The hypnotic percussion precedes the entry of the bass making its appearance on the record. The vocoder-processed voice allows for the singing of a very dark text. The feeling is that even in these conditions, the singer manages to be expressive. The National Anthem bursts in with Colin's sharp bass, soon joined by Phil's percussion and Jonny's radio distortions. This paves the way for Yorke's estranging voice. The rhythm is tight and has the proper presumption of a national anthem. At minute 2.39, the brass suddenly comes into play to offer us the jazz atmospheres of the third millennium. “That there that’s not me” are the words introducing “how to disappear completely.”
The sound of the violin contrasts with the vocals and together with a sweet and dreamy bass line creates an atmosphere of suspension from space and time. It is a painful reflection by Thom on the status of a rockstar. The untreated voice emphasizes that the message comes from a being claiming his humanity: “I’m not here, this is not happening, I’m not here, I’m not here.”
The subsequent instrumental track “Treefingers” has the duty of completing the annihilation process started by the previous track. To start anew, there is a need for something familiar, ensuring that Radiohead still want to be there, albeit in their own way. “Optimistic” represents the bridge to older works and the more typically rock sound.
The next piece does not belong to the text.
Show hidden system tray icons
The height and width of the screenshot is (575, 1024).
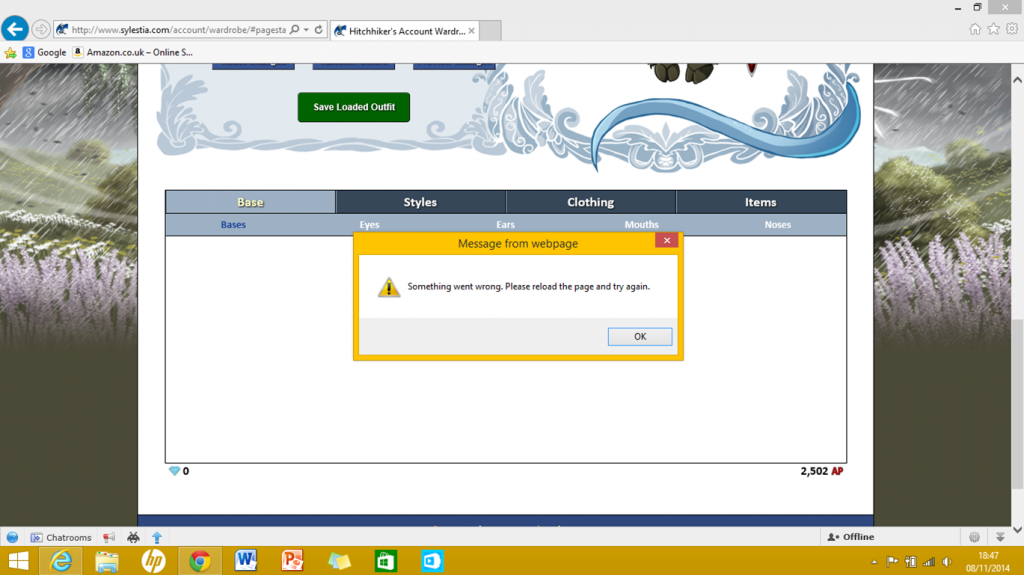click(873, 562)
The lyrics also return to politically charged messages against a society devastated by economic giants, which Thom loves to define as “dinosaurs roaming the earth.”
But there is also a beautifully shouted sense of hope: “you can try the best you can, if you try the best you can, the best you can is good enough.” In the finale, a sudden change of direction serves as an intro to the next track. “In Limbo” is capable of disorienting even the greatest musician, unable to understand what the next direction of the sound will be.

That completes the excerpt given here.